Repose en paix, Maria.

Claudiaexpat
Mai 2013

 

Rencontrer Maria a certainement été l’une des plus belles choses qui pouvaient m’ arriver lors ces derniers mois au Pérou. C’est une femme exceptionnelle qui m’a raconté sa vie. Je suis heureuse de vous offrir cette incroyable histoire en guise de cadeau de Noël…

 

Maria est une femme hors de l’ordinaire. Non seulement pour l’ histoire de sa vie qui, comme vous le verrez, est très particulière, mais parce que, à plus de 80 ans, elle a un esprit jeune, ouvert, curieux et lucide. Sa lucidité et sa présence m’ont impressionnée quand je l’ai rencontrée la première fois. Quand, après notre première rencontre, je l’ai appelée pour l’interviewer, elle s’est  immédiatement rappelée qui j’étais (moi, deux fois plus jeune, j’oublie toujours beaucoup de choses!) Et elle m’a gentiment donné de son temps pour me raconter son histoire très intéressante.
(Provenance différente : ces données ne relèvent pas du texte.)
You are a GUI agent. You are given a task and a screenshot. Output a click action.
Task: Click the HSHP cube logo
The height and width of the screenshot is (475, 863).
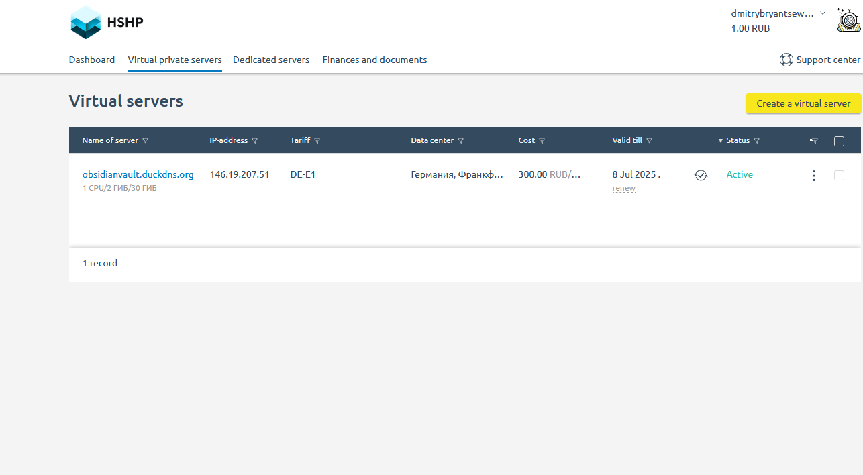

Maria est née à Parme, en Italie, en Janvier 1927. Fille d’un officier de l’armée, elle déménage  de ville en ville au cours de son enfance, jusqu’à la guerre qui la jette dans un cauchemar: son père refuse de se battre pour Mussolini et Hitler, et est envoyé dans un camp de concentration en Pologne. Son frère, jeune officier de l’armée, est porté disparu, lui aussi. Dans leur maison de campagne située près de Parme, Maria et le reste de sa famille sont sûrs qu’ils ne reverront jamais leurs bien-aimés. Maria prend beaucoup de temps pour me dire comment son père a échappé à la mort à de nombreuses reprises, et comment il est rentré chez lui squelettique, mais vivant. Une fin heureuse parce que son frère aussi reviendra, et la vie reprendra son cours.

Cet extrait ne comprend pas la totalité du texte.